### Written request
Rewrite the stretch of the passage on generations in the workforce from "Look around your" through "each generation works.", changing "management styles" to "leadership styles".
[START OF Extract to read]
Look around your office and you’ll see colleagues, team members and employees of all ages. Today’s workforce consists of Baby Boomers, Gen X, Millennials and, now entering the workforce, Gen Z. Such a workforce is an advantage to businesses because each generation brings their experience and skills to their jobs. These groups though, have different expectations and needs when it comes to their jobs and management styles.
Before we discuss how to manage the four generations, here’s a general overview of the distinct characteristics that define how each generation works.
This is no longer the largest group in the workforce as more are retiring every year. It’s also the last generation who could expect to get a traditional “white collar job” without a university degree and stay with a company for the entirety of their career. They are accustomed to spending their work week in the office, with face-to-face time with managers and colleagues.
[END OF Extract to read]
[START OF Data excerpt]
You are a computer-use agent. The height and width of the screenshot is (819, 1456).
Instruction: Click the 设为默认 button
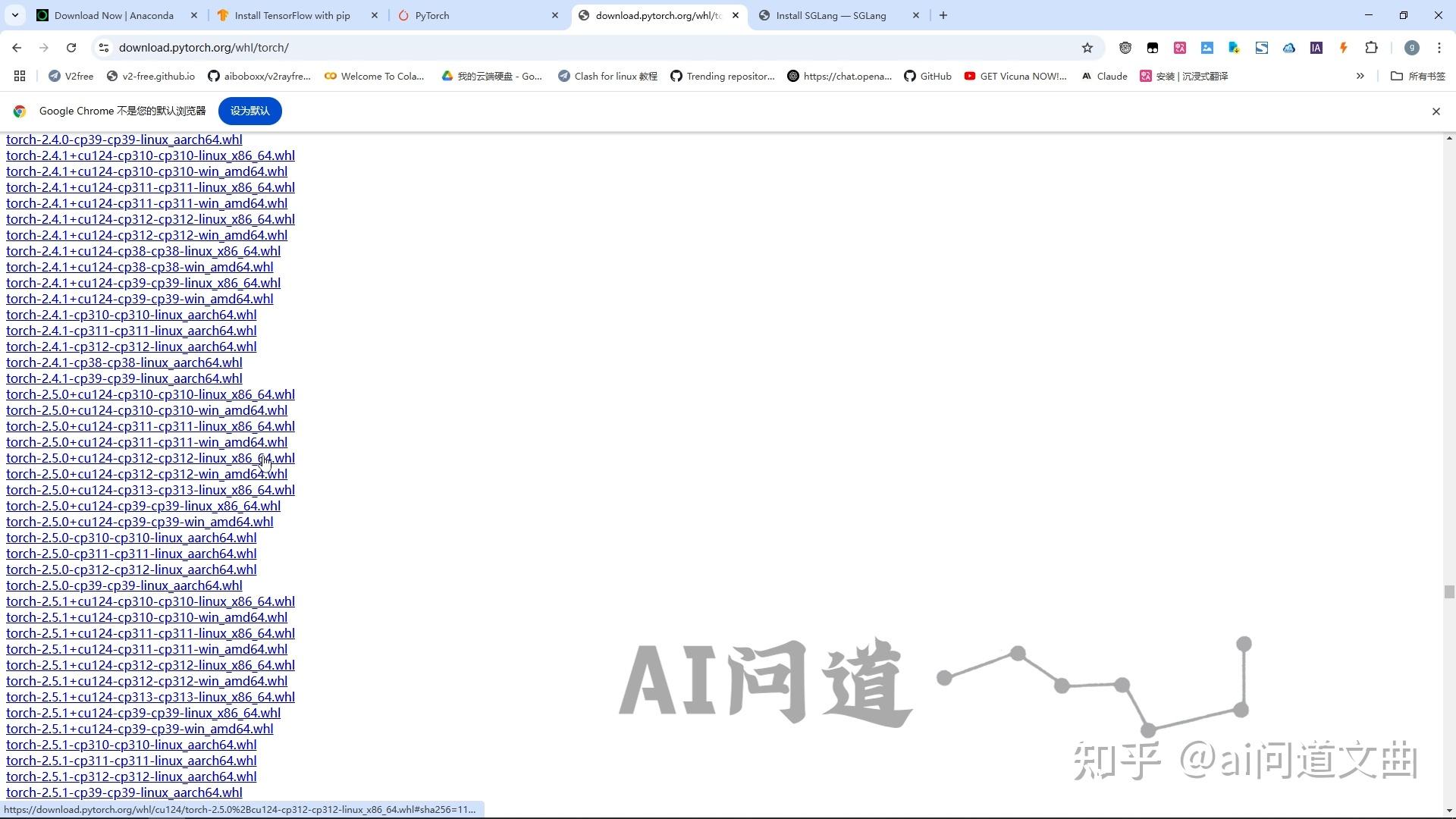pos(249,111)
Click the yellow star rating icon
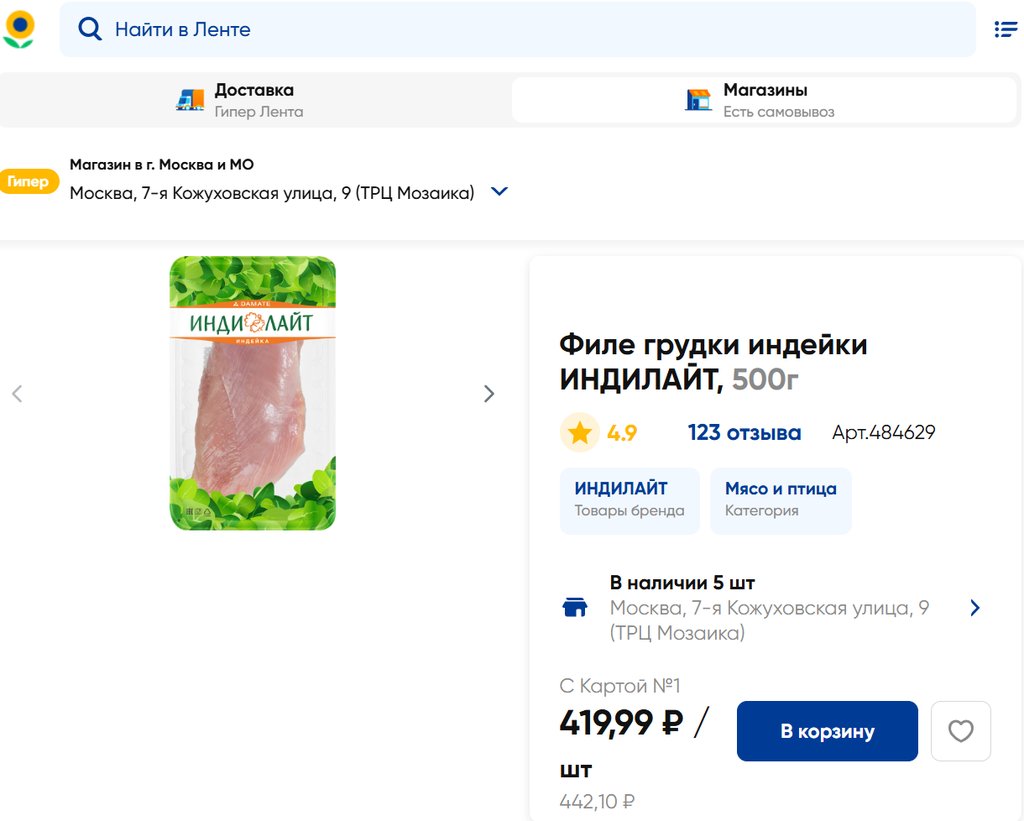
[END OF Data excerpt]
### Complete answer
Look around your office and you’ll see colleagues, team members and employees of all ages. Today’s workforce consists of Baby Boomers, Gen X, Millennials and, now entering the workforce, Gen Z. Such a workforce is an advantage to businesses because each generation brings their experience and skills to their jobs. These groups though, have different expectations and needs when it comes to their jobs and leadership styles.
Before we discuss how to manage the four generations, here’s a general overview of the distinct characteristics that define how each generation works.